Case Sensitivity in Variables

Tell us what’s happening:

Your code so far

// Declarations
var StUdLyCapVaR;
var properCamelCase;
var TitleCaseOver;

// Assignments
STUDLYCAPVAR = 10;
PRoperCAmelCAse = "A String";
tITLEcASEoVER = 9000;

Your browser information:

Your Browser User Agent is: Mozilla/5.0 (Macintosh; Intel Mac OS X 10_12_6) AppleWebKit/604.1.38 (KHTML, like Gecko) Version/11.0 Safari/604.1.38.

Link to the challenge:

You did not include an answer to “Tell us what’s happening”. What have you tried? What isn’t working as expected? What tests are failing? What don’t you understand? What do you understand?

@shatakshi-shukla

I am going to take a stab at this and say you don’t understand what is wrong.
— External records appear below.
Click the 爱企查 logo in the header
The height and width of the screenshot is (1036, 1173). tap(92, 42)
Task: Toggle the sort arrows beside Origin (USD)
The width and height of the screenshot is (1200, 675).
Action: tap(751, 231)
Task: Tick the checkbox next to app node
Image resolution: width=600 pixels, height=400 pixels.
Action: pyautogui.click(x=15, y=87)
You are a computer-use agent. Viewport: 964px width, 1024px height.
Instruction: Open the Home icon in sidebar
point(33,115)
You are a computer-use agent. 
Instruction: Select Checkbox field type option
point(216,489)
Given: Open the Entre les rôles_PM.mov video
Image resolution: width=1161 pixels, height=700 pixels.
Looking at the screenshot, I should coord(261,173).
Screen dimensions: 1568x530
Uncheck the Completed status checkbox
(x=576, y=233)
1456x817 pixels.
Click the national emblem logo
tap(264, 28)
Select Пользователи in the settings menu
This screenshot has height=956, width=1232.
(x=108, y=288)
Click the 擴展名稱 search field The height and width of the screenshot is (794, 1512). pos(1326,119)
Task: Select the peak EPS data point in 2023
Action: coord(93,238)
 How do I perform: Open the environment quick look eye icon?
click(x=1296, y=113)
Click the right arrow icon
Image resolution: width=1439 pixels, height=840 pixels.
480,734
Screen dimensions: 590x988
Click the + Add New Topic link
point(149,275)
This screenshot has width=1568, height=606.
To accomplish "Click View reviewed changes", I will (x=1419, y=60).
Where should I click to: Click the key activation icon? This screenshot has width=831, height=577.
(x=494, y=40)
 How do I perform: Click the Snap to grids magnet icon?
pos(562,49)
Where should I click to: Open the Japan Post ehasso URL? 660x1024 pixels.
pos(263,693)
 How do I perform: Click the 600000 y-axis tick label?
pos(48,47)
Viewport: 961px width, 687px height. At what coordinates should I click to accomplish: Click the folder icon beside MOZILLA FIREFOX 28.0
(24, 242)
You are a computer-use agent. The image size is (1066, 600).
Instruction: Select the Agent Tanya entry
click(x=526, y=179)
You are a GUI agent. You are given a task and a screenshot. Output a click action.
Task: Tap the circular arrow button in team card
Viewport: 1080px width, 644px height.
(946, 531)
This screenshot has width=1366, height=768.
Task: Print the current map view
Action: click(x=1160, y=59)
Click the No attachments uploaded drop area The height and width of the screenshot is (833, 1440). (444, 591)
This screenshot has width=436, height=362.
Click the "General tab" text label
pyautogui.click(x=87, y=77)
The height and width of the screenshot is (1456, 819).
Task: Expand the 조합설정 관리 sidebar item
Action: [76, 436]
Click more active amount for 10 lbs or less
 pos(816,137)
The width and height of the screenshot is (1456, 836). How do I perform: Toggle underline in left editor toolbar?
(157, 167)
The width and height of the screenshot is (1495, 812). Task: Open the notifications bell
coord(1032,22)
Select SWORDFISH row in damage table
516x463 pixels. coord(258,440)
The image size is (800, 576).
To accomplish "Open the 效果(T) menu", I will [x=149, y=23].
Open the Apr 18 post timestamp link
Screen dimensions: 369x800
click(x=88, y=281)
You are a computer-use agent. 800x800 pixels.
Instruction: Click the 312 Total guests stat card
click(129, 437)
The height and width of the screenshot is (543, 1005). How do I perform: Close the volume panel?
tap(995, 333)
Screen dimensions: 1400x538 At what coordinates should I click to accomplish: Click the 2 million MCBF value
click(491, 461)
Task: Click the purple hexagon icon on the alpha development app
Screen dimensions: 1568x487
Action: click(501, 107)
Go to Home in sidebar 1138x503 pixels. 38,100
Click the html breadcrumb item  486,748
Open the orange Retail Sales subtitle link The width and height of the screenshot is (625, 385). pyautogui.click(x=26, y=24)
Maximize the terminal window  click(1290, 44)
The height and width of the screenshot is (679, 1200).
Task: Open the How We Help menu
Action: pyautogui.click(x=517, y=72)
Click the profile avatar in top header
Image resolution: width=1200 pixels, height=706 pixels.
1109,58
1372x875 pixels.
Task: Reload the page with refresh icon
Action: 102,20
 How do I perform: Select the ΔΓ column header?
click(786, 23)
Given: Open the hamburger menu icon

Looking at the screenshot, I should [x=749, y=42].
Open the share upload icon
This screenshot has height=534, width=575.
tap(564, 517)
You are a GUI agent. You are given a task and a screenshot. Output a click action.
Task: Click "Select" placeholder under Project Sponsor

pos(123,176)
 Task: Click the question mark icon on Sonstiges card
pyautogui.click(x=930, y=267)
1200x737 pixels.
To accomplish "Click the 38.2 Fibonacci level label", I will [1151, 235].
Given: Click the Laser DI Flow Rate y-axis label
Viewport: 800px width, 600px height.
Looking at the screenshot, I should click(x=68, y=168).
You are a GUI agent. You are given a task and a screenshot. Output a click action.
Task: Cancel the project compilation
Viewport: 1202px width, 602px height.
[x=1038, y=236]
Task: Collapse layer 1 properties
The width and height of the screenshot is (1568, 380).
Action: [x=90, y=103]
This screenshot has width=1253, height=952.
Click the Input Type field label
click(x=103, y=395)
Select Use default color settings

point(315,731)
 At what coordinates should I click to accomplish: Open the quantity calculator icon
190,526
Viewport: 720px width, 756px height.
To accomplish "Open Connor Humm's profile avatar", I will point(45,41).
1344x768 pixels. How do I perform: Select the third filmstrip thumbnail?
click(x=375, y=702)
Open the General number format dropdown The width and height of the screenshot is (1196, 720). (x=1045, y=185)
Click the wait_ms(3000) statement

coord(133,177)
The capitalization and spelling during declaration sets the variable name “in stone”.
If the assignment is different, then they are unrecognized and will throw an error.

For example:

// declaration
var littleJon;

// assignment
LittleJon = 12;

Will throw an error. You notice the lower case “l” in the declaration but the uppercase “L” in the assignment?
The assignment is going to try and find the pointer to the variable, that pointer doesn’t exist.

In programming syntax you MUST be very specific and very detailed.

Back to your challenge. Be sure that any variable that is in use matches your declaration of the variable.
To the system compiler is is like calling someone by the wrong name. “tom” will not respond to “tim”, well in Javascript “tom” won’t respond to “Tom” either because JS is case sensitive.